PAGE TEXT
- - -

Instagram is slowly moving on to a bigger and needier form of therapy well past self-esteem boosts and make-ups for suffering, loss of attention or [having] lacked thereof-in childhood and those teen impressive years that are instrumental in shaping the adults we are/become.
Move over y’all.
Here of late, the platform has become a therapeutic sounding board of sorts where it’s held some of the most personal, dirty little secrets that (before it, or social media’s birth) were merely wrangles and pains were shared among friends, family, and anyone else available to lend us an ear.
Welp.
Hear ye, hear ye.
“Fam” is a buzzword often used by people when referring to their social media followers and with whom they share pages with. So without further “a-due,” these things were done.
Let me set the tone for this first one. Press play and continue reading:
Firstly (you may or may not know) that 2011’s Miss Universe Leila Lopes and football player Osi Umenyiora wed over the weekend in her native country Luanda, Angola.
All’s been blissful and quiet on the Western front since the ceremony-that is…until a woman he had (allegedly?) been seeing up to, through and until the very day he married Lopes decided to step to the alter.
Under the Instagram nick of “LiesOfMirrors,” the woman had plenty to say. I’ll just sit this these right here. Play with it as you wish:
Moving on.

- - -

DATA SEGMENT
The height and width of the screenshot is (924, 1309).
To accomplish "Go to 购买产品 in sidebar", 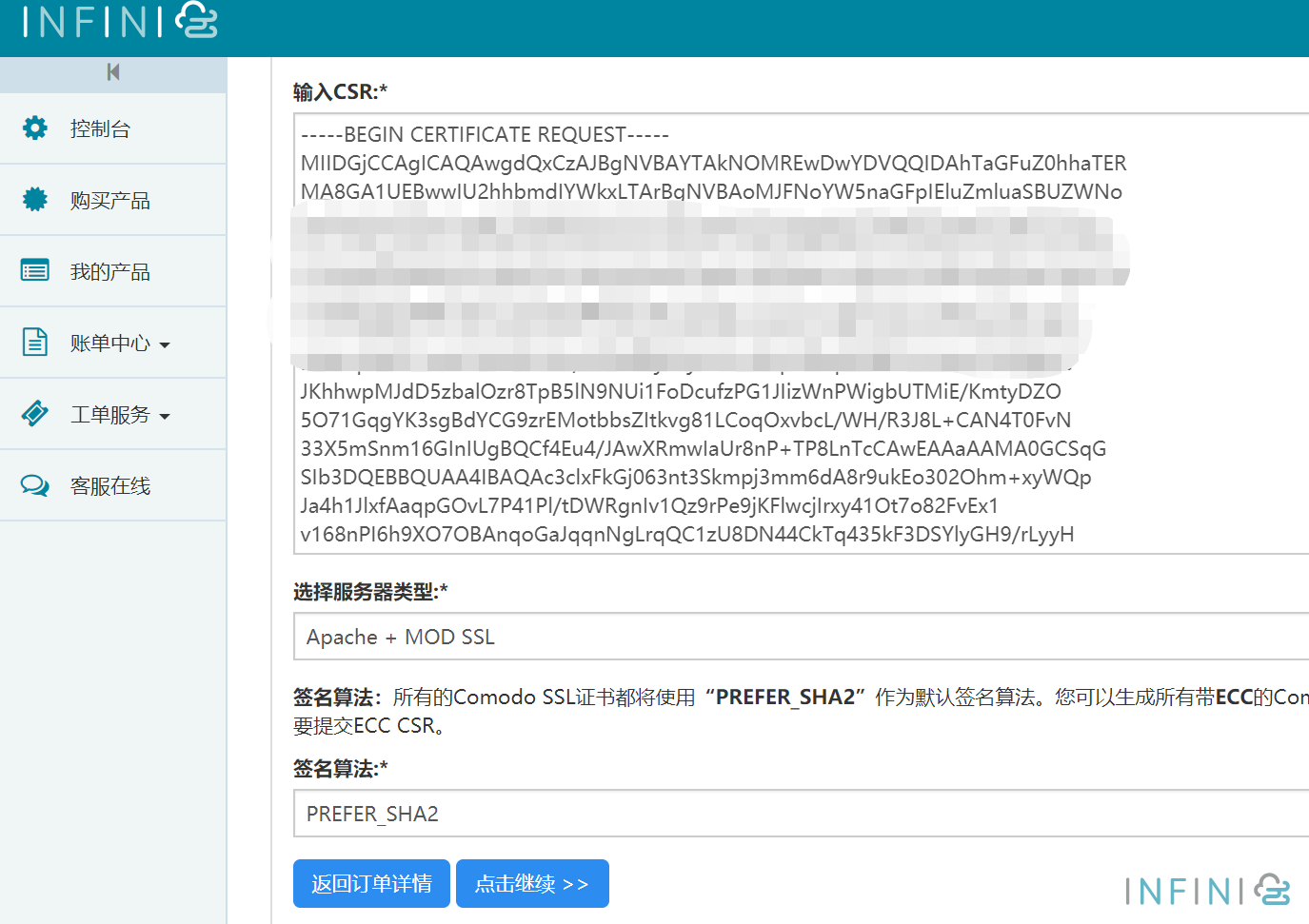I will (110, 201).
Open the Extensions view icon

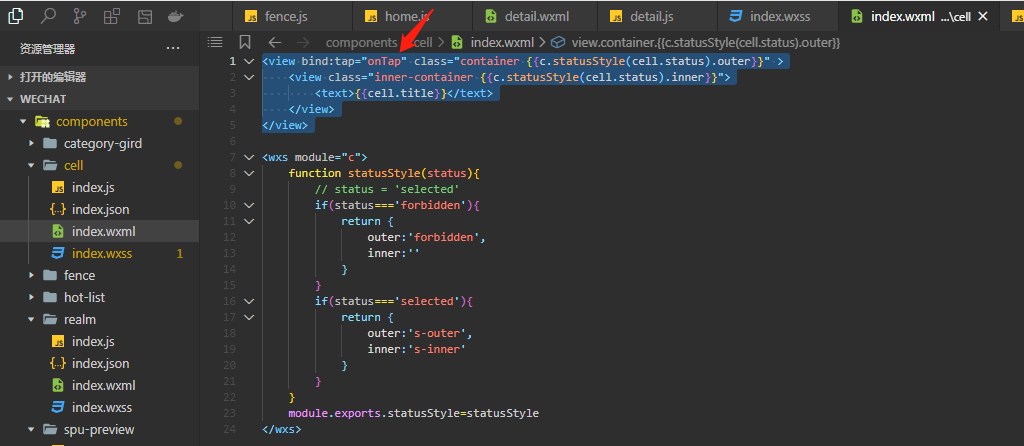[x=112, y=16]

- - -

WORK ORDER 1
List every word or phrase that the Instagram piece above puts in quotation marks.
WORK ORDER 2
Sum up the Instagram piece above in two sentences.
WORK ORDER 3
Answer these questions from the Instagram piece above.
(a) What buzzword does it say people often use for their social media followers?
(b) In what year was Leila Lopes Miss Universe?
(c) Under what Instagram nickname did the woman post?

TASK OUTPUT 1
"Fam"
"a-due"
"LiesOfMirrors"

TASK OUTPUT 2
Instagram has lately become a therapeutic sounding board of sorts, holding personal secrets that were once shared only with friends, family and anyone else willing to listen. As a first case, 2011's Miss Universe Leila Lopes and football player Osi Umenyiora wed over the weekend in Angola, and then a woman he had allegedly been seeing up to the wedding day had plenty to say under the Instagram nickname "LiesOfMirrors."

TASK OUTPUT 3
(a) "Fam"
(b) 2011
(c) "LiesOfMirrors"